TEXT.
===============

Three-color Technicolor was used extensively up till the early 1950s.
It was eventually replaced with Eastman Color,
which was a single-film color process developed by the Eastman Kodak Company.
In addition to sound in color,
there was another area of innovation that took root in the 1950s,
aspect ratios.
Early films were mostly shot in the same dimension.
In 1932, the Academy of Motion Picture Arts and Sciences established what became known as the
Academy ratio as the standard for motion pitchers.
The Academy ratio was 4 to 3, or 1.33 to 1.
If you've ever seen an older film on your television set, it will probably have black
bars on the sides in order to compensate for the different aspect ratio.
Beginning in the 1950s, films began to adopt wider and wider aspect ratios.
The European widescreen ratio was set at 1.66 to 1.
In response, the American widescreen standard was set soon after with a ratio of 1.85 to 1.
And 1.85 to 1 is still a very common aspect ratio in films.
However, there was a desire for ever wider film ratios to provide audiences with an even more immersive experience.
In 1935, Cinemascope was launched, and it was truly an ultra-wide format.
It had an aspect ratio of 2.35 to 1.
Many of the big-budget epic films of the era were shot in Cinemascope,
including pictures such as Ben Hur.
Cinemascope was an anamorphic system,
where a special lens was used to bend light so it would fit onto a standard 35-millimeter film.
Another lens was then used in projection to display the image.

===============

DATASET ROWS.
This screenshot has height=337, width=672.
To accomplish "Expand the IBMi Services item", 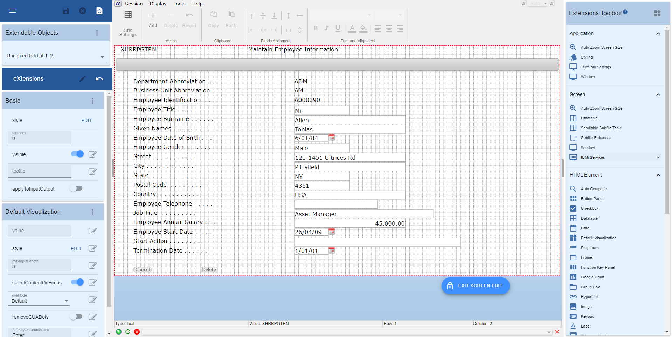I will click(x=658, y=157).

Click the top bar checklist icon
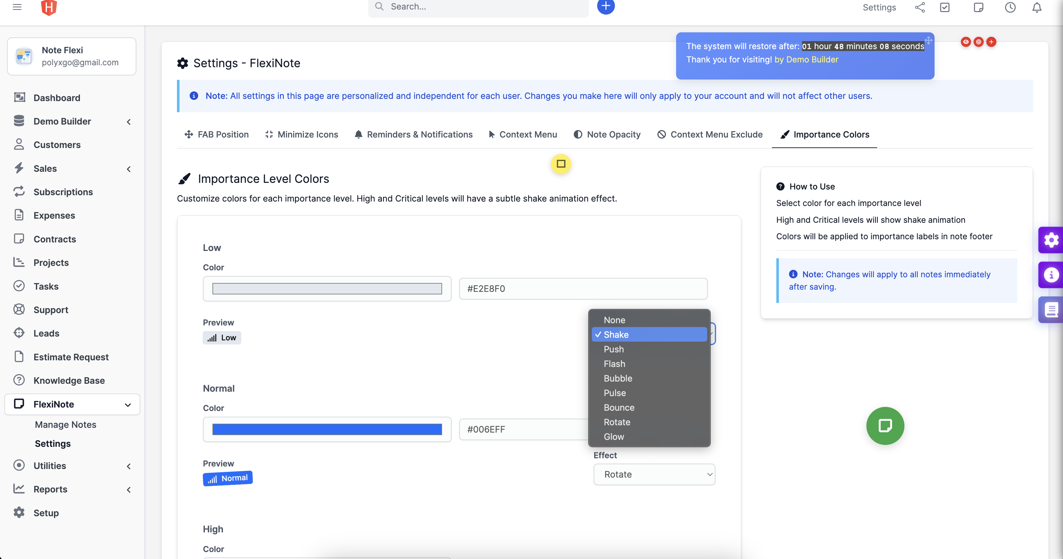[945, 7]
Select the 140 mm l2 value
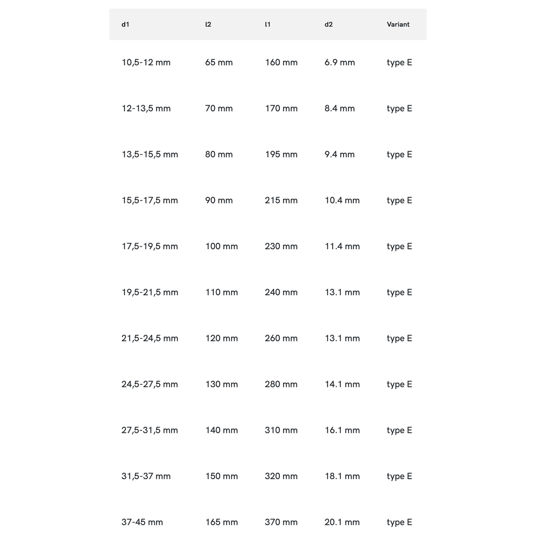This screenshot has width=536, height=536. tap(221, 430)

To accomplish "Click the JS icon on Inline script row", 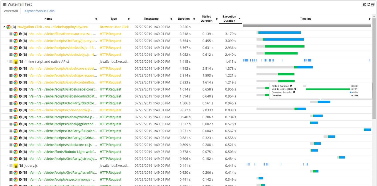I will pos(16,62).
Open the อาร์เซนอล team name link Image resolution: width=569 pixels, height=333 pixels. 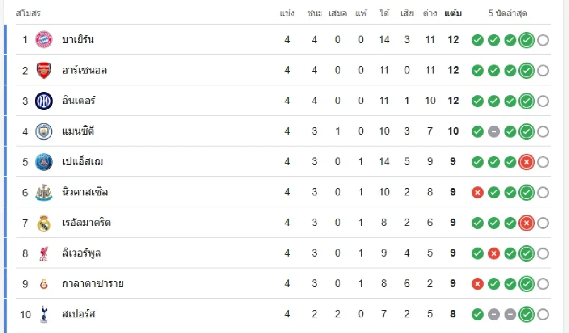pyautogui.click(x=84, y=70)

===============

PROBLEMS.
(1) In the film history text, what figures does it give for the Academy ratio?
(2) For each statement, say whether it agrees with the film history text, and quote the words that decide it.
(a) Eastman Color was developed by the Eastman Kodak Company.
(b) The European widescreen ratio was set at 1.85 to 1.
(c) Cinemascope was an anamorphic system.
(3) List every named aspect-ratio standard or format in the film history text, each with the ratio the text gives for it.

TASK-BY-TASK RESULTS.
(1) 4 to 3, or 1.33 to 1.

(2)
(a) Yes: "which was a single-film color process developed by the Eastman Kodak Company."
(b) No: "The European widescreen ratio was set at 1.66 to 1."
(c) Yes: "Cinemascope was an anamorphic system,"

(3)
Academy ratio: 4 to 3, or 1.33 to 1
European widescreen: 1.66 to 1
American widescreen: 1.85 to 1
Cinemascope: 2.35 to 1